The problem is that the IF statement doesn't know what to do with a
sequence, and there's not an obvious solution.
As a quick hack, lets say that if the IF statement receives a
sequence, it treats it as true if every element is non-zero.

That would allow us to easily compare strings using the simple form:
if string1 = string2.
However, what if the sequence passed to the IF statement is empty?
What if the sequence contains multiple levels?
What if the sequence contains a mix of non-zero integers, and an empty sequence?

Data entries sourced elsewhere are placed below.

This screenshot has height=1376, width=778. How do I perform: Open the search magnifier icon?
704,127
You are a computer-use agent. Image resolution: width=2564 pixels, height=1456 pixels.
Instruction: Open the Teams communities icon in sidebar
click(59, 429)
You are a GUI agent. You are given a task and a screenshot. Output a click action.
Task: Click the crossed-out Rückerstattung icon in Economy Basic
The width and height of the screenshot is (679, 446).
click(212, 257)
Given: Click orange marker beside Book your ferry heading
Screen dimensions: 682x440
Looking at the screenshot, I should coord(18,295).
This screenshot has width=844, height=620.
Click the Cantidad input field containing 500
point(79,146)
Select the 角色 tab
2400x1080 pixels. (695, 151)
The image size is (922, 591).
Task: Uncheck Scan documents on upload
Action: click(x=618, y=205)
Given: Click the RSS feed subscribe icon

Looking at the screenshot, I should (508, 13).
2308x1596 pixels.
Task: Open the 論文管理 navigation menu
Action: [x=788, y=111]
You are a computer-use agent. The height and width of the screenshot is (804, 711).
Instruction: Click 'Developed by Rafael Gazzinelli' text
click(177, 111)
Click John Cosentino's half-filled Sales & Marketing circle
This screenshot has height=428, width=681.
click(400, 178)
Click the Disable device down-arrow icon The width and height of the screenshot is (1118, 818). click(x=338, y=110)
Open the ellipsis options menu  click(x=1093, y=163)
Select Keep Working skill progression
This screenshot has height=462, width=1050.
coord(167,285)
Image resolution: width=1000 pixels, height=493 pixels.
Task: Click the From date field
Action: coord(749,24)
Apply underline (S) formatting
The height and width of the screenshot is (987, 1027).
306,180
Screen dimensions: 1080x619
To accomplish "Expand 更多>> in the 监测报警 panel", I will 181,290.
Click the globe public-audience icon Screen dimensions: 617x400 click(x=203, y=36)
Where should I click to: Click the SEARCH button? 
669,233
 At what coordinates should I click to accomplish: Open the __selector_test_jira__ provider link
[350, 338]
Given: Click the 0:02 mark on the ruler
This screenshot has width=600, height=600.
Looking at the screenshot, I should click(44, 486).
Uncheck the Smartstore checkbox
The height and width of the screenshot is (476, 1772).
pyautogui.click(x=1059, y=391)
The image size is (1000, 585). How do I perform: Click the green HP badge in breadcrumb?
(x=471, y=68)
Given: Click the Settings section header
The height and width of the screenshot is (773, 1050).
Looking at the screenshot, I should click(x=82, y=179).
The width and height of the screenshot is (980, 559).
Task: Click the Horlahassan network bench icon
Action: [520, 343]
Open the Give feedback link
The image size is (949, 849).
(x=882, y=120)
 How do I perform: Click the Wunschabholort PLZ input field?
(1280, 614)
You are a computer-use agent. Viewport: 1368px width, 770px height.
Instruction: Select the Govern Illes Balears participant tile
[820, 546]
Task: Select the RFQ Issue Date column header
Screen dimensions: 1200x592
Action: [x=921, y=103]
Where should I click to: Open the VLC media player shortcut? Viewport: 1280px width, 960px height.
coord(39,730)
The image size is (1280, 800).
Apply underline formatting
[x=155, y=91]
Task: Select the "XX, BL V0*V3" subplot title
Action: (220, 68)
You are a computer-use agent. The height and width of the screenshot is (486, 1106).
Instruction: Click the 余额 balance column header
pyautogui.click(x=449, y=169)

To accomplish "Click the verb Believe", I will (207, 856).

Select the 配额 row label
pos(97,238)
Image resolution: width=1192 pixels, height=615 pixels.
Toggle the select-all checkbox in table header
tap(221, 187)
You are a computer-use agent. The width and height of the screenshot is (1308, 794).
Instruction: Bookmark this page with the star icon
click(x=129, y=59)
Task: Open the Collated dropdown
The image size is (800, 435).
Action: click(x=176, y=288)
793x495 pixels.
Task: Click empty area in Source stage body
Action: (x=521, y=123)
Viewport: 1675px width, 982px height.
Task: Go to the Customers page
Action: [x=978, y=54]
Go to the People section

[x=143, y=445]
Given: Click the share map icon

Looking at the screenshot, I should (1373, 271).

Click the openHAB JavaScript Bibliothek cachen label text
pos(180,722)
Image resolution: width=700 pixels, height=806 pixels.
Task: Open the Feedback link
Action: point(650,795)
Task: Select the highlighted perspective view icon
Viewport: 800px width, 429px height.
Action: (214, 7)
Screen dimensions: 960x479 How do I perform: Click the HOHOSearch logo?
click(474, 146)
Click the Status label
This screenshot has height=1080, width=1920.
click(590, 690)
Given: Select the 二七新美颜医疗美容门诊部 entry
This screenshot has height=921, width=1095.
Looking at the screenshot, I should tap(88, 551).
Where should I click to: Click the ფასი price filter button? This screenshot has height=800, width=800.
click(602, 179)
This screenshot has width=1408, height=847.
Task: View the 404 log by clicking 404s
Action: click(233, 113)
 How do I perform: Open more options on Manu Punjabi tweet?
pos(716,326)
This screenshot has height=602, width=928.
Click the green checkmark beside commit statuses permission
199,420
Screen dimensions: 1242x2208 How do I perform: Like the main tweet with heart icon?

I think that these things aren't easily solved...
Maybe it should be extended partially.
1. Only atoms, and 1-dimensional sequences can be passed to the IF statement
2. If an atom, pass if non-zero.
3. If a sequence, pass if all elements are non-zero.
4. If an empty sequence is passed to the if statement, treat it as a
'zero', I suppose.

What do you think of this solution?
I really don't like the idea of adding extra relationship operators.
:=, =>, ==, etc, is really annoying to remember. Trust me, I've
written too much VHDL code...

At least with the above suggestion, there's no broken compatibility, a
common issue (Why can't I just use '=' to compare these strings?) is
fixed, and it's a logical solution.
-- 
MrTrick

new topic     » goto parent     » topic index » view message » categorize

14. Re: Small feature request for future EU versions

On Mon, 18 Oct 2004 09:52:19 +1000, Patrick Barnes <mrtrick at gmail.com>
wrote:

>The problem is that the IF statement doesn't know what to do with a
>sequence, and there's not an obvious solution.
Actually there is: the interpreter can easily determine when it needs
a boolean result, eg in an if statement, so it simply maps relational
operators to equal()/compare().

>Why can't I just use '=' to compare these strings?
Trust me, this can be done for any reasonable expression, eg

	if name="pete" then

or

	if forename="pete" and surname="lomax" then

but not

	if {1,2,3}+{4,5,6} then

I'll give it a go if/when I get 2.5

Regards,
Pete

new topic     » goto parent     » topic index » view message » categorize

15. Re: Small feature request for future EU versions

Patrick Barnes wrote:
> 
> On Sun, 17 Oct 2004 04:46:14 -0700, irv mullins <guest at rapideuphoria.com>
> wrote:
> > string and numeric comparisons? Several other languages do that
> > without any problem.
> > 
> > Irv
> 
> The problem is this:
> 
> constant 
> atom1=5,
> atom2=10,
> seq1={1,5,2,4},
> seq2={1,2,5,4}
> 
> constant cond1 = ( atom1 = atom2 )
> constant cond2 = ( seq1 = seq2 )
> 
> --cond1 will be 0, as 5 does not equal 10.
> --cond2 will be {1,0,0,1}, because Euphoria compares each element.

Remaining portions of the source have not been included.